By: Wilson C. (’20)
The bell rings on Friday afternoon and students have survived another week at Crystal Springs Uplands School. Students eagerly pack up before the teachers have even finished their sentences and pour out of the mansion and the Uplands building. For almost all high schoolers, last Friday afternoon signified the end of a long week on campus, and the start of two and a half days of relaxation, spending time with family and friends, and procrastinating on major assessments. However, a brave few take the field each Friday to put themselves through hardship in the pursuit of victory.
Unfortunately for the Crystal Springs football team, that victory does not come very often. They have yet to win this season, and their only victory last season was an epic comeback at Homecoming led by Quarterback Matt Mizota. One could be quick to pin the lack of success on the players or coaching staff, but football actually seems to be one of the more determined teams on campus.
Football is a sport known for physically-grueling practices, and team members push themselves hard day-after-day in order to improve. Although this hard work doesn’t seem to be turning into victories for the team right now, senior WR James K. said one thing that the team has done well this year is “maintaining a positive spirit and maintaining [their] confidence.” Although one may point to the lack of upperclassmen on the team as a reason for concern for participation in the future, James said the future is “definitely” looking brighter for the football team. When asked about the Sophomores, he said “You can tell that they have gotten a lot better and that they have put in some hard work over the summer and during the season… because we’re such a Sophomore heavy team you can really see that they are taking leadership positions.” He added, “Sophomores like Zach are helping guys stay on track in practice.”

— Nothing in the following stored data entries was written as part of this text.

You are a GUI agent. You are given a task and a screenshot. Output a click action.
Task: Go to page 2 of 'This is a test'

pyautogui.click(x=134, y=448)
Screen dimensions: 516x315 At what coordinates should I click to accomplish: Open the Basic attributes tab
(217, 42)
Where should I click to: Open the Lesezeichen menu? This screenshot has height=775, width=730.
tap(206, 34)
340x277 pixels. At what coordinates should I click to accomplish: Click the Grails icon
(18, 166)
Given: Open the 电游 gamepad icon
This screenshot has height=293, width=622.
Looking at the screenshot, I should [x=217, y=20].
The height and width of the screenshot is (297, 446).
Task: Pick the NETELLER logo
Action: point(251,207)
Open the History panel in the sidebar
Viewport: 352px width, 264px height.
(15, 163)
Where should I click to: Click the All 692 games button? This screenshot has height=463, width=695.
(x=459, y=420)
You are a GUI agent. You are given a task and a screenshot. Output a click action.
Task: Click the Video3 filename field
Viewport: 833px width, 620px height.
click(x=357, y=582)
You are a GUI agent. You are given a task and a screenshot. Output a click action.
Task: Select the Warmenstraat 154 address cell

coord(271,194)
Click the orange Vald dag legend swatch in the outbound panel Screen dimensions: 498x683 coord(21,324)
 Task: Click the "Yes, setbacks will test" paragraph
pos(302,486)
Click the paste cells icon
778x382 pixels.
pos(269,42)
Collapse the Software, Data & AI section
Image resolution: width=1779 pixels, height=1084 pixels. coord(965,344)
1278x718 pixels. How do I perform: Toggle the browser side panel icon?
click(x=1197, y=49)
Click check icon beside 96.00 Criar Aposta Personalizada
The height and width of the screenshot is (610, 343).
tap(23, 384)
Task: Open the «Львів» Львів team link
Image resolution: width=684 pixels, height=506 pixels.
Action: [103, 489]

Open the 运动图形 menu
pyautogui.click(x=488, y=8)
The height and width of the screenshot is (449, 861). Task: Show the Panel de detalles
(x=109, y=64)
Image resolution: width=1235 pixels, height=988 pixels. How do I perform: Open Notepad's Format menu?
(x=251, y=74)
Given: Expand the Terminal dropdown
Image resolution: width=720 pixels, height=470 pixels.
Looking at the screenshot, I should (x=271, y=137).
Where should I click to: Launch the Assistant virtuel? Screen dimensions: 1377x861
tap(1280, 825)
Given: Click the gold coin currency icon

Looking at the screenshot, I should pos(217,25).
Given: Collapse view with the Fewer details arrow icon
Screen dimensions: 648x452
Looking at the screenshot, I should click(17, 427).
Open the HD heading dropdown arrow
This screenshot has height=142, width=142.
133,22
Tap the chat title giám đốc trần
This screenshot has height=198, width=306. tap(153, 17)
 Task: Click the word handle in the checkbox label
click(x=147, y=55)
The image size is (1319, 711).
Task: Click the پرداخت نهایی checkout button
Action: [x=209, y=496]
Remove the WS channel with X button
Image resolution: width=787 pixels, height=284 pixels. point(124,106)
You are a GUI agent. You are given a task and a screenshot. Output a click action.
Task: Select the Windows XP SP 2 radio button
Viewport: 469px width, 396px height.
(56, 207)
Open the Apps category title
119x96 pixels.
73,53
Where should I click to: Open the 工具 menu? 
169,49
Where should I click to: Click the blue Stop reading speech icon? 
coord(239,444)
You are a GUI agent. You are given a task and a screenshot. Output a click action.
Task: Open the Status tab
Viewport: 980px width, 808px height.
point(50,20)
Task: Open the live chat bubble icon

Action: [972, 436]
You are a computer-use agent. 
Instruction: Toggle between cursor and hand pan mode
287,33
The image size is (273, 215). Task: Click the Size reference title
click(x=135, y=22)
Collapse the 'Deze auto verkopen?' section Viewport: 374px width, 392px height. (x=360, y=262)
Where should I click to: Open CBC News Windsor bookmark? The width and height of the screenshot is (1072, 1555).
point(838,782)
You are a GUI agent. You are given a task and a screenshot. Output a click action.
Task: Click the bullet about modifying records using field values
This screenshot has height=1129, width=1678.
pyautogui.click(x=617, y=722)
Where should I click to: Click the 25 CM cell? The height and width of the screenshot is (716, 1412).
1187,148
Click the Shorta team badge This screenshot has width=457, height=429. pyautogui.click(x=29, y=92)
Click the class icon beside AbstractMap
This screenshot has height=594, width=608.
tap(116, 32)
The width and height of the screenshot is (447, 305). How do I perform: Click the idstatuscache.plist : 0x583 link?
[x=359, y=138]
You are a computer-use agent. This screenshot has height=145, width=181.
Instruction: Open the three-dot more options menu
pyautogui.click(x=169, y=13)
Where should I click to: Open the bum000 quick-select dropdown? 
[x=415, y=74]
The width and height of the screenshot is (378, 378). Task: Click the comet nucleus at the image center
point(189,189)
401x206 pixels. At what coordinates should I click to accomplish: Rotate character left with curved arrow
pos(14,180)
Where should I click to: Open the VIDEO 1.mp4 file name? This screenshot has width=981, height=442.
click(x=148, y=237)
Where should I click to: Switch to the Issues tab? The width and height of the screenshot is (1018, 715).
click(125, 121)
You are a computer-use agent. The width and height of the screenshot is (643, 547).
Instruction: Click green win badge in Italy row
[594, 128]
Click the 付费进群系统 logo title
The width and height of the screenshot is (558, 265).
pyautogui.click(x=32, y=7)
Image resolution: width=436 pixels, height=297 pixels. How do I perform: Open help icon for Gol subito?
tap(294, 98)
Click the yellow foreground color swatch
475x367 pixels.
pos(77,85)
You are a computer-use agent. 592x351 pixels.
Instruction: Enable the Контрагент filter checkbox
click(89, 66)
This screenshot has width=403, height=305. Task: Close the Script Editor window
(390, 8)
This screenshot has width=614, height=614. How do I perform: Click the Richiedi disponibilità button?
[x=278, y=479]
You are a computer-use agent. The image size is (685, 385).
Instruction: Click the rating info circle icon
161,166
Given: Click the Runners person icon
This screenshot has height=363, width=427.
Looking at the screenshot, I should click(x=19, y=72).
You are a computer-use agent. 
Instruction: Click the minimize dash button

The growth and commitment of Sophomores should be a sign of better things to come for Gryphon football in the future. However, there are also changes that could be made in order to improve the team, starting with James’ thoughts on the “lack of numbers”. He pointed out that the team started the season with only fourteen players, eleven less than the smallest team they have played this year. This does not bode well for the team, considering that everyone must be a two-way player and spend a considerable amount of time on the field each game compared to opposing players, who can be rotated in and out with ease. The lack of numbers should become less of an issue as the high school expands over the next few years, but the lack of participation indicates that the athletic culture at Crystal Springs is not yet where it needs to be. The goal, one day, is to have participation like Trinity Christian (Monterey) who trounced Crystal 64-12 on September 29. Kaplan pointed out, that although only 56 boys attend the high school, they have 64% participation. This is monstrous compared to Crystal’s measly 13%. Ultimately, it comes down to students being willing to step up and accept the challenge of starting out from the bottom as an underdog. One day, I am sure that Crystal Springs will make it to the top, but it won’t happen overnight.